Panic of 33: Roman Credit Crisis - Tiberius the Central Banker

by Geoff Gannon


Since I linked to a post about monetary policy as asset price policy, here’s an example.

In 33 A.D., there was a shortage of money in Rome. Richard Duncan-Jones, the Bill James of Roman economics, explains it well.

To fix this problem:

…the Senate…required that two-thirds of every loan should be invested in Italian land, and that two-thirds of every outstanding debt should be paid off.

In other words: two-thirds of every debt should be paid for with land.

I assume this meant two-thirds of every debt should be paid for with land at cost instead of market.

The disease was debt deflation. The planned cure was to let borrowers pay their debt in land as if land had never fallen in value.

Unfortunately:

…the loans were actually called…in full, and the property market became glutted with estates of debtors desperate to sell, to the point where land prices collapsed.

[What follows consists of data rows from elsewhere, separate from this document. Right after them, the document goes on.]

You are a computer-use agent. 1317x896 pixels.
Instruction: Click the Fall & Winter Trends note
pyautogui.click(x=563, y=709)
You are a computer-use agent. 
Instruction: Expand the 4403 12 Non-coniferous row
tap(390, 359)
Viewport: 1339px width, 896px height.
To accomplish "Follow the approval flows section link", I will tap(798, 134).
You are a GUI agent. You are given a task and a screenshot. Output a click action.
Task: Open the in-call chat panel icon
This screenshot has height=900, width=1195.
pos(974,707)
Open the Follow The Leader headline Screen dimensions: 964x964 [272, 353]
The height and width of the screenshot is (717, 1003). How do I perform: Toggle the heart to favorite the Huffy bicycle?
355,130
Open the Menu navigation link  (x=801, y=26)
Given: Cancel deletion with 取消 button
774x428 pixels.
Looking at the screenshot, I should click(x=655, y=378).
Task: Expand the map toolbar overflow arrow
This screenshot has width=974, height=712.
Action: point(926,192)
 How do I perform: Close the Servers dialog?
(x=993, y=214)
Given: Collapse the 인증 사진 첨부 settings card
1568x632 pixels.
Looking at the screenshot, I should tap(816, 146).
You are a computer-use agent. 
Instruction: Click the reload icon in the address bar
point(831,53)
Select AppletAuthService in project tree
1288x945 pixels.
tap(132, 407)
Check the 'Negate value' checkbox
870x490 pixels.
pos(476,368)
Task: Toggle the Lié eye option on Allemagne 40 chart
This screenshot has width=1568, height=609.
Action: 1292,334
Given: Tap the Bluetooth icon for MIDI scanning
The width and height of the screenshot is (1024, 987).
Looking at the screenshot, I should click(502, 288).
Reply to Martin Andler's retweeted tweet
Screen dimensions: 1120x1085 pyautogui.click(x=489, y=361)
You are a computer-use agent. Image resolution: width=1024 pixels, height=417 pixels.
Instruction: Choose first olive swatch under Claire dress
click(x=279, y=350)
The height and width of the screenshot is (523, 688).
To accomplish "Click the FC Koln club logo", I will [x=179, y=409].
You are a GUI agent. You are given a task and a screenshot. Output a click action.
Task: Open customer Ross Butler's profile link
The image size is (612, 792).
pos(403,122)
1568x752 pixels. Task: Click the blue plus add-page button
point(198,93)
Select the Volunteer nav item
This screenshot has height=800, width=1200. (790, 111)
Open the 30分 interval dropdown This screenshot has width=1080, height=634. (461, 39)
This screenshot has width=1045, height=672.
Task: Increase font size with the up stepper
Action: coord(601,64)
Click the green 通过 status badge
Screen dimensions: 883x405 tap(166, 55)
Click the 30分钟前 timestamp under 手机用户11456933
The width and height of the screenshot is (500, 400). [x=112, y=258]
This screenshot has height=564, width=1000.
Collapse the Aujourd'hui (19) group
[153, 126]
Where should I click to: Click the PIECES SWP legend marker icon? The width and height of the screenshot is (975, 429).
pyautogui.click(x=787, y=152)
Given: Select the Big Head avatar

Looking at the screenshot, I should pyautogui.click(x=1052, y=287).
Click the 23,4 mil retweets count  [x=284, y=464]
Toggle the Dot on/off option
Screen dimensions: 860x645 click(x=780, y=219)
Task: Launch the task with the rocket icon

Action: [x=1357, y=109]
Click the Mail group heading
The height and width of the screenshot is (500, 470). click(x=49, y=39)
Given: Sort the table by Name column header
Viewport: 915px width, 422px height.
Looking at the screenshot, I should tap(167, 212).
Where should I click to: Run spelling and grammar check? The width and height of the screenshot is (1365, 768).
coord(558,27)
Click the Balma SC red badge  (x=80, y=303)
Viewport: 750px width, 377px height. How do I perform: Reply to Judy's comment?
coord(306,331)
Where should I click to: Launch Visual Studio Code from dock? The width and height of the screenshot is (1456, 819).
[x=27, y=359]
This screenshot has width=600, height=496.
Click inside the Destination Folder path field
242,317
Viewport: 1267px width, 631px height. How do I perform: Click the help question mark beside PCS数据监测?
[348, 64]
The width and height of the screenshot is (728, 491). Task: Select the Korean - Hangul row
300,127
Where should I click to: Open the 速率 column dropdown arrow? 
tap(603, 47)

Lenders faced a forced conversion of debt into land. They were told 18 months ahead of time. If the market value of land was less than the value of the debt, any sane lender would call his loan before the conversion happened.

To fix this problem:

…(Tiberius) came to the rescue…the debtors having the privilege of borrowing for three years, without interest, on giving landed security to the state for twice the amount of the loan. Thus credit was restored, and gradually it was found possible to borrow from private persons also.

Tiberius used money to fight falling asset prices.